##### DATA EXTRACT #####
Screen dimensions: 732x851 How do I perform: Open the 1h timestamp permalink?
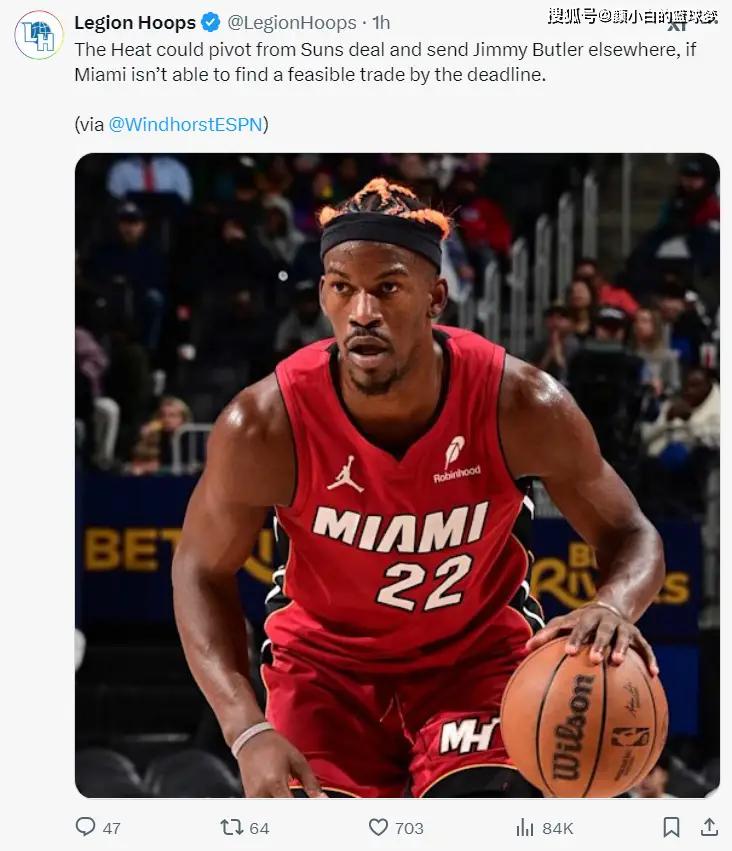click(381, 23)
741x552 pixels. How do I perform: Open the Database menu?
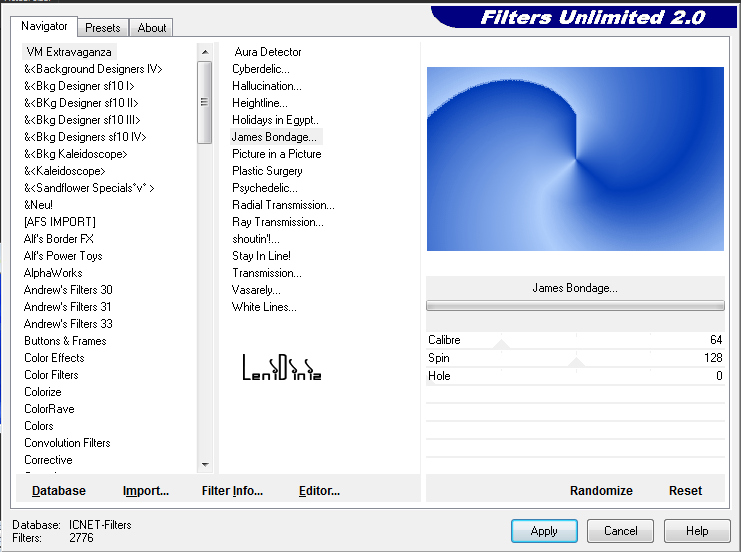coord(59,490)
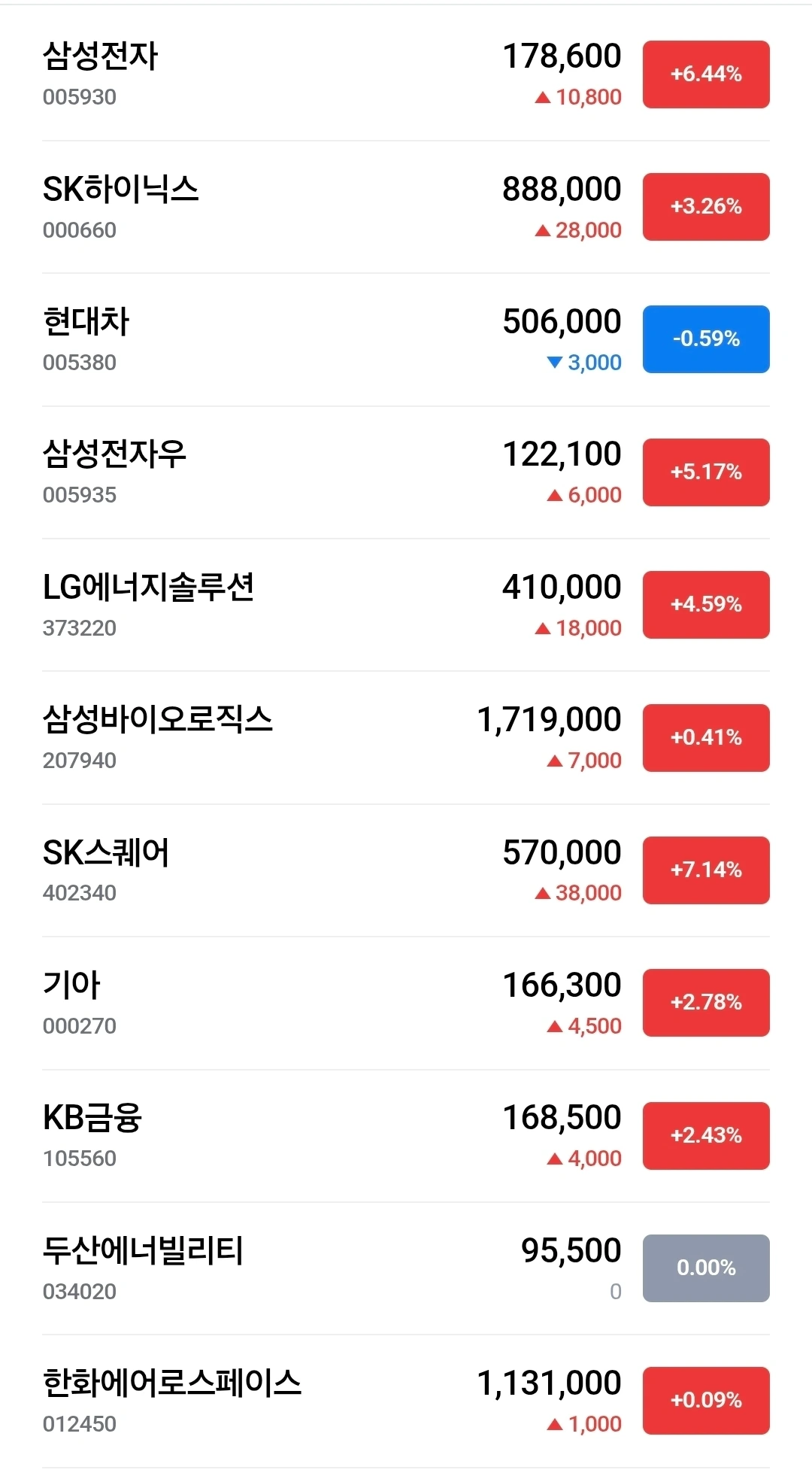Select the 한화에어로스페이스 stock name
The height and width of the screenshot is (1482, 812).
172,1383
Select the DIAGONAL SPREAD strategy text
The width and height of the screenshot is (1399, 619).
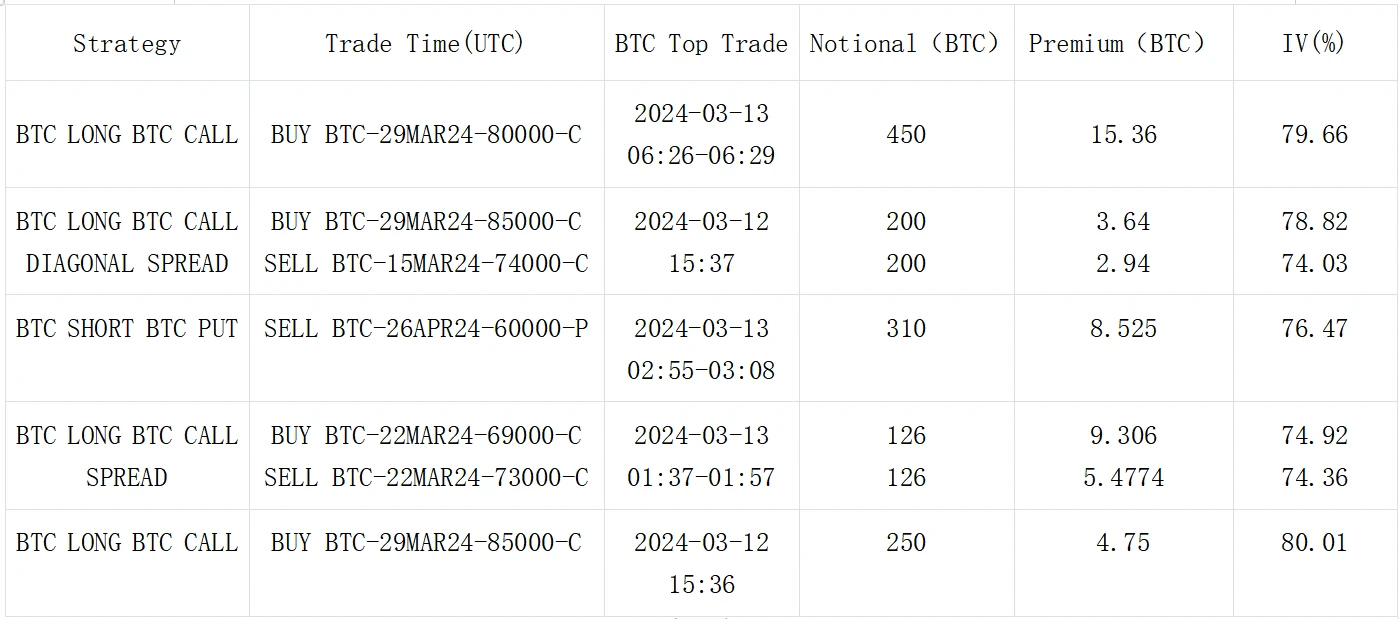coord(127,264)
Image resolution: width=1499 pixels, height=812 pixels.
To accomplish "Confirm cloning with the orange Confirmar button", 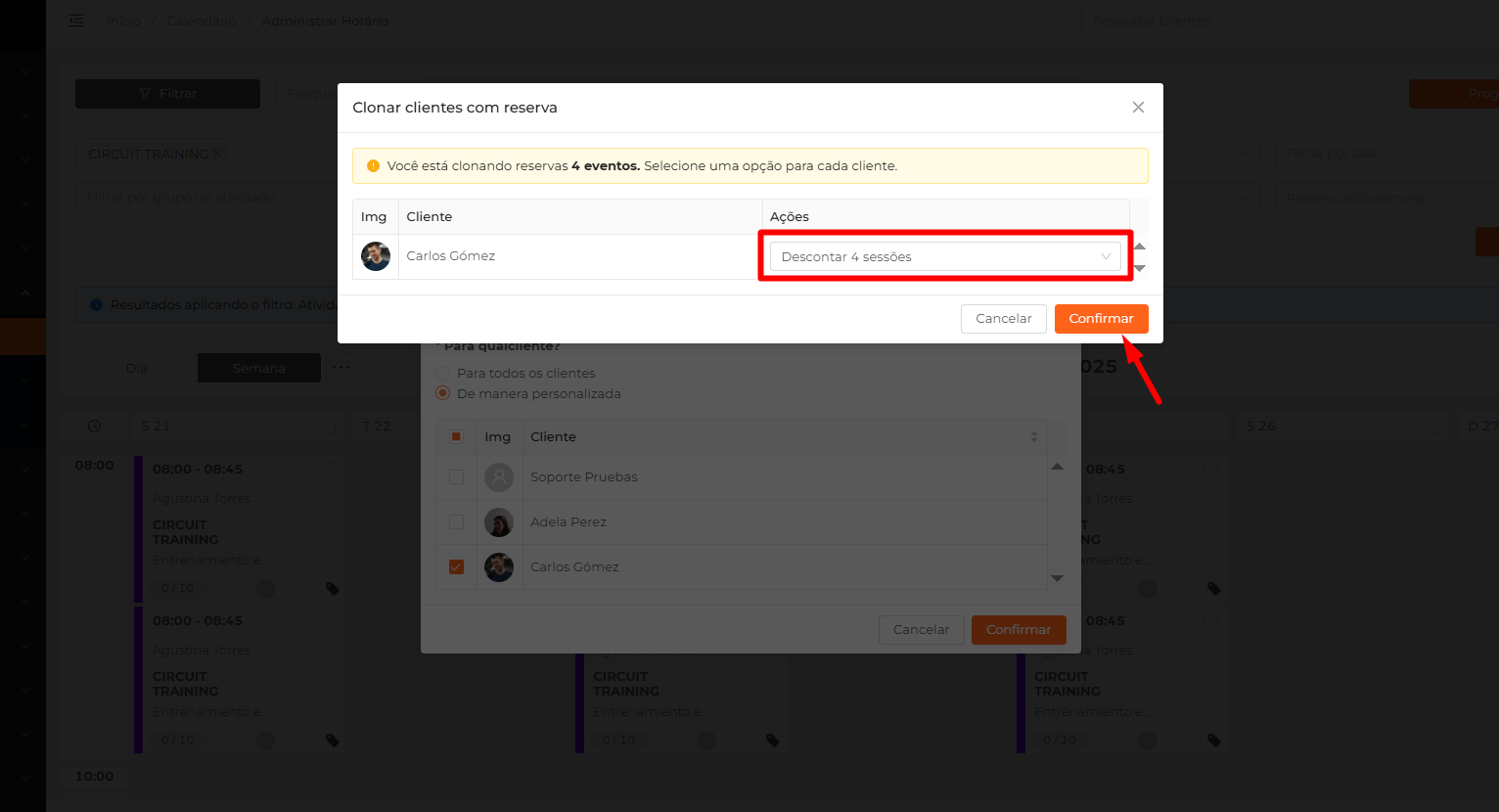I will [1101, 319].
#####
The line containing "Image resolution: width=1499" marks the end; please output exactly the lines of the listing above from its first line through that line, without pictures.

## [EXPECTED OUTPUT]
Screen dimensions: 732x851 How do I perform: Open the 1h timestamp permalink?
click(381, 23)
741x552 pixels. How do I perform: Open the Database menu?
coord(59,490)
Select the 한화에어로스페이스 stock name
The height and width of the screenshot is (1482, 812).
172,1383
Select the DIAGONAL SPREAD strategy text
The width and height of the screenshot is (1399, 619).
coord(127,264)
Image resolution: width=1499 pixels, height=812 pixels.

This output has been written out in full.